Provided records
§ §

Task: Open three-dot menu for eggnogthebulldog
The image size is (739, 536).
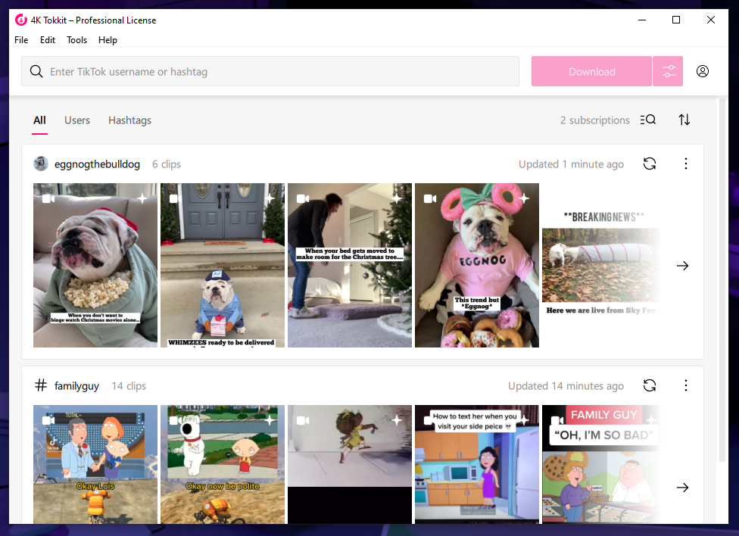Action: 686,164
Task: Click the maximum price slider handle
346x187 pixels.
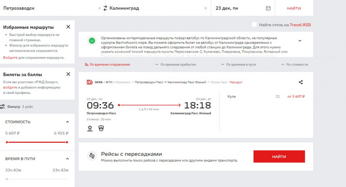Action: pos(67,142)
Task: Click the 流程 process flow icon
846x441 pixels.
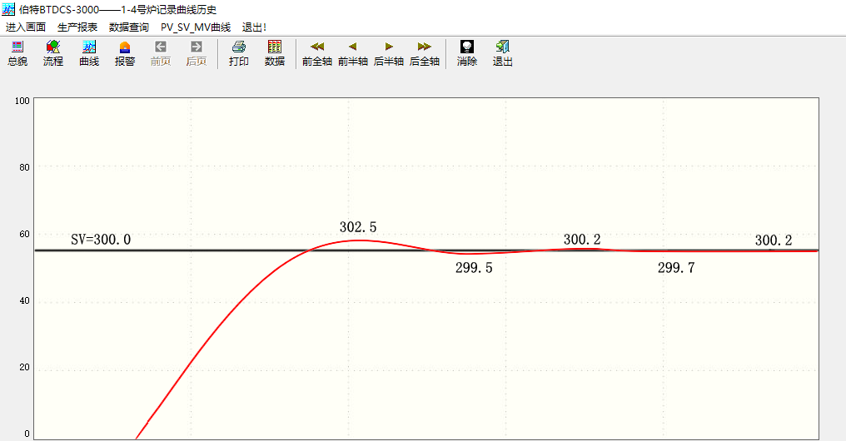Action: 53,53
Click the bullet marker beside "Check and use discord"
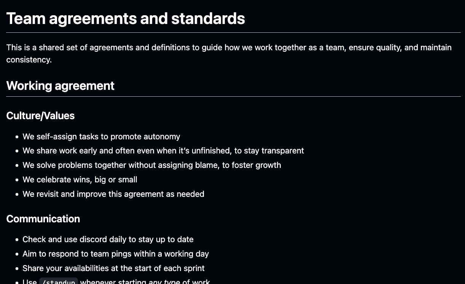Screen dimensions: 465x284 [x=17, y=240]
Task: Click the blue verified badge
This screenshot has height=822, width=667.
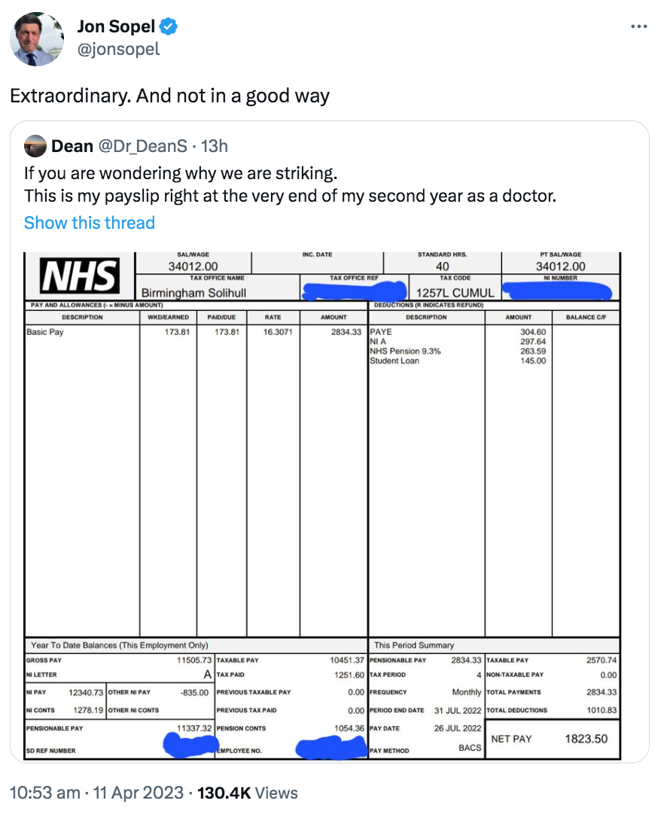Action: tap(169, 28)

§ §

Exercise brief
Replicate the material above verbatim; images stay out of the copy.

Result for this exercise
Task: Open three-dot menu for eggnogthebulldog
The image size is (739, 536).
Action: 686,164
Task: Click the maximum price slider handle
346x187 pixels.
Action: pos(67,142)
Task: Click the 流程 process flow icon
846x441 pixels.
Action: 53,53
Click the bullet marker beside "Check and use discord"
Screen dimensions: 465x284 [x=17, y=240]
Task: Click the blue verified badge
This screenshot has height=822, width=667.
Action: tap(169, 28)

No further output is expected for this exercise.